Warehouse receiving and putaway processes are the two big steps that prevent that chaos. Receiving checks in the goods and records what arrived. Putaway places those goods into storage locations so picking stays fast and accurate.
Picture a truck pulling up full of boxes. If your team unloads without solid checks, the warehouse starts operating on guesses. Then every downstream step suffers.
Next, you’ll see how receiving works step by step, what putaway changes (and why location matters), and the best practices many teams use in 2026 with WMS, scanners, AI tools, and automation.
Breaking Down the Warehouse Receiving Process Step by Step
Receiving is the first checkpoint where inventory becomes “real” in your system. If the data entry is sloppy, everything after gets harder. If it’s tight, your team can move faster without losing control.
Before you start, it helps to think of receiving like a restaurant’s “order check.” You verify what came in, you check condition, and you log it correctly. Putaway is then like seating guests in the right sections so service goes smoothly.
Here are the 8 main steps most warehouses follow for inbound receiving:
- Pre-receiving planning
Confirm what should arrive (PO details, expected quantities, appointment times) and prep the dock space. - Documentation review
Check the PO, ASN, and bill of lading (BOL) so your team knows what to verify. - Unload shipment safely
Offload using the right equipment, while keeping items protected and lanes clear. - Count and verify
Verify SKUs, quantities, and pack counts against the paperwork (often using barcode scans). - Inspect quality and condition
Look for damage, missing items, or issues with packaging, then record findings. - Label and scan items into the system
Apply required labels (often LPNs) and capture scans in the WMS. - Handle discrepancies
Quarantine or separate items, document what’s off, and route exceptions for resolution. - Putaway prep
Stage the confirmed goods for putaway (correct location, correct method, correct timing).
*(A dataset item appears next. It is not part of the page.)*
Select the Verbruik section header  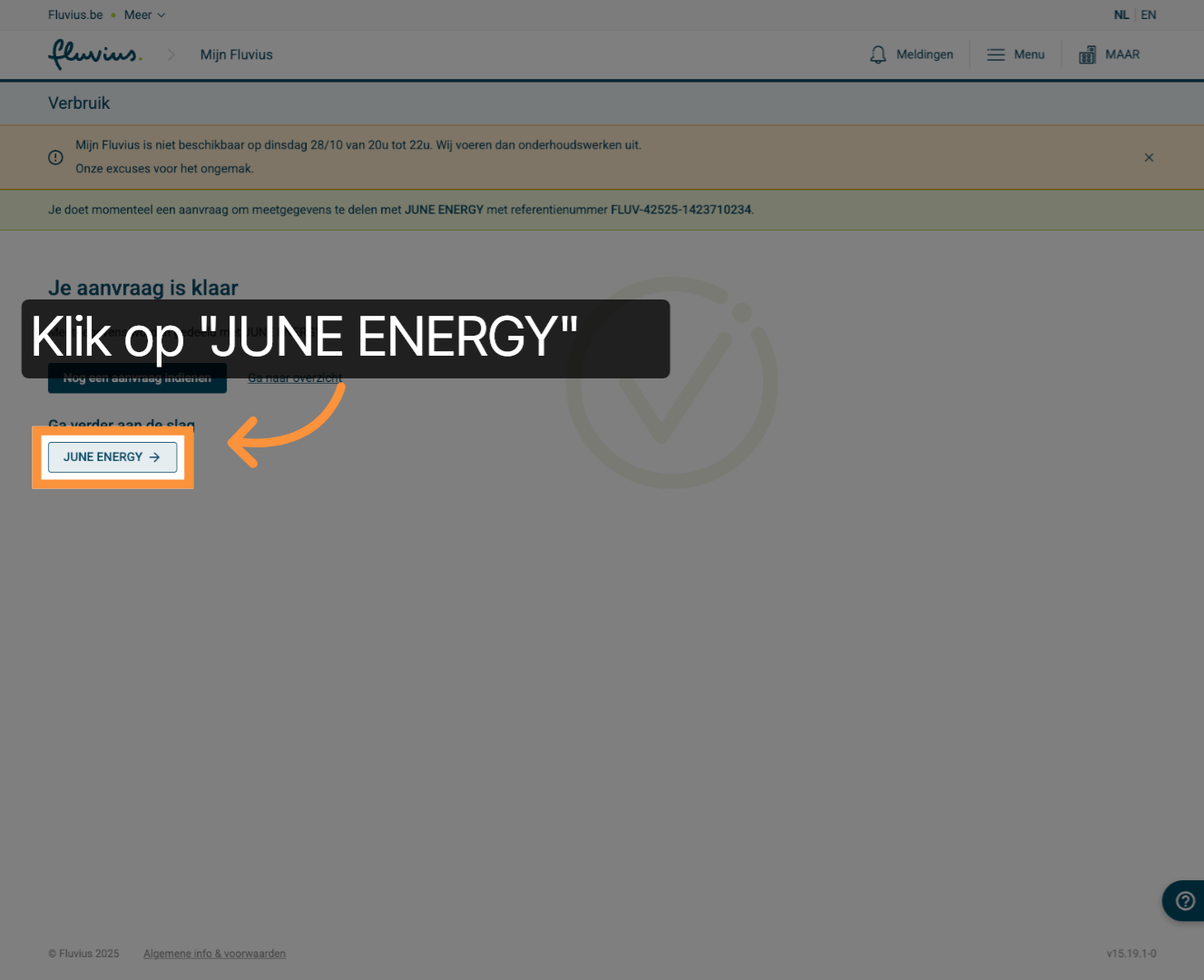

A lot of warehouses use WMS for this flow because it links dock activity to inventory records. In fact, over 90% of warehouses use a WMS for automated receiving steps in some form. For practical guidance, see Warehouse Receiving Best Practices for 2026.

Quick receiving checklist you can use at the dock
You can keep teams aligned with a simple checklist:
- Dock and equipment ready before the truck arrives
- Paperwork matches what you expect to receive
- Damage noted right away (photos help)
- Scans match SKUs and counts (not “close enough”)
- Exceptions quarantined so they can’t mix into inventory
- Staging set up for the next putaway wave
Now let’s break down the steps that need the most attention.
Pre-Receiving Planning and Documentation Check
Receiving starts before the semi ever backs into the dock. When planning is weak, the dock becomes a traffic jam and checks become rushed.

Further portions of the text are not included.